Sometime early in 1982 Farzetta filed a complaint in the Court of Common Pleas of Montgomery County, Pennsylvania, naming as defendants Bell, ACL, and a third corporation that supplied asbestos fiber to the plant at which Farzetta had worked, Brinco Mining Company, Ltd. (Brinco). After removing the case to the Eastern District of Pennsylvania, all three defendants filed answers in which east asserted that Farzetta was barred from recovering because he had assumed the risk of exposure to the asbestos.
The case went to trial in April 1985. Citing financial difficulties, Bell and ACL chose not to defend, leaving Brinco as the only participating defendant. Farzetta then moved under Rule 55 of the Federal Rules of of Civil Procedure for default judgments against Bell and ACL. In defense they argued that default judgments would be improper because they had filed answers, actions they claimed required Farzetta to prove his case, regardless of whether they defended. The district court deferred decision on Farzetta's motion.

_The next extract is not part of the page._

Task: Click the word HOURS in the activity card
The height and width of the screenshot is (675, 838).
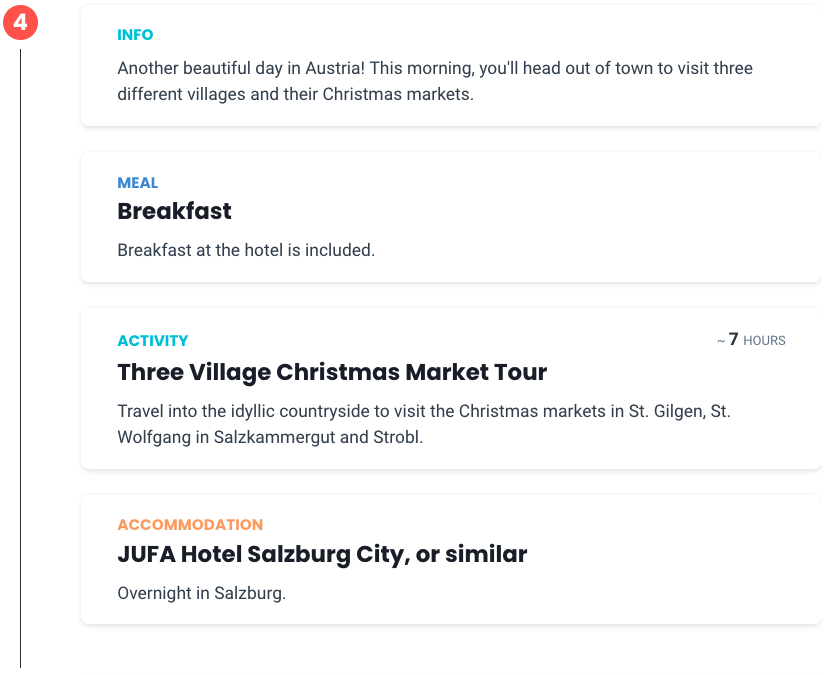Action: pyautogui.click(x=764, y=340)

Farzetta then presented his case, proceeding upon a theory of strict liability and contending that the defendants had failed to place adequate warning labels on the packages of raw asbestos they sold to his employer. Brinco adduced evidence bearing on its assumption-of-risk defense.

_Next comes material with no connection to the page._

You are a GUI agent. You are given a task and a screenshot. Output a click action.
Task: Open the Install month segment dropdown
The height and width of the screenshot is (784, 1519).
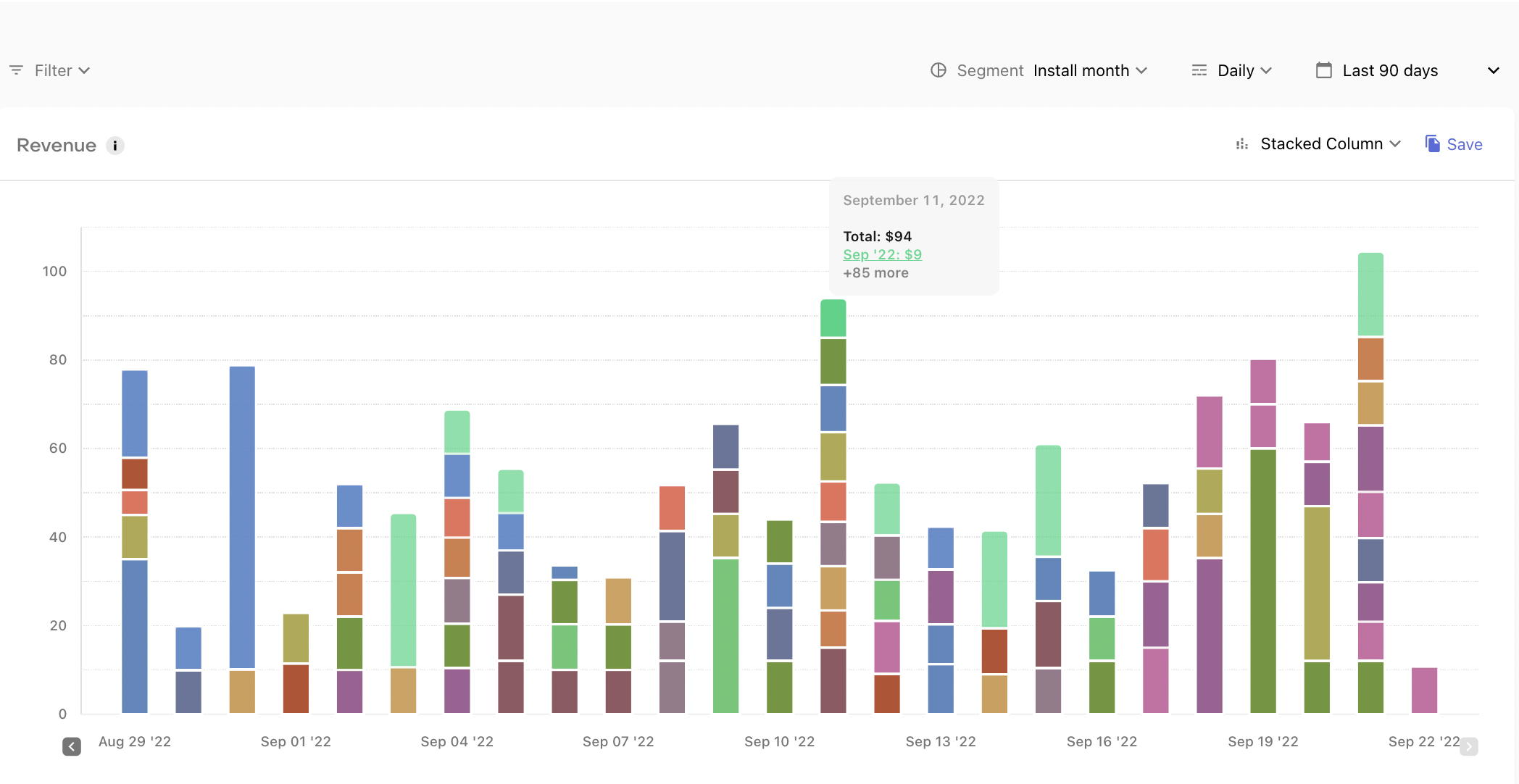pos(1090,70)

By way of special interrogatories the jury found that the asbestos supplied by all three defendants was defective because of the absence of proper warnings and further found that those defects were substantial causal factors in physical injuries sustained by Farzetta. However, the jury then responded "yes" to the following question: "Has the defendant Brinco Mining, Ltd., proved by a preponderance of the evidence that the plaintiff [assumed the risk]?" Interrogatories to the Jury at 3, reprinted in Joint Appendix at 16.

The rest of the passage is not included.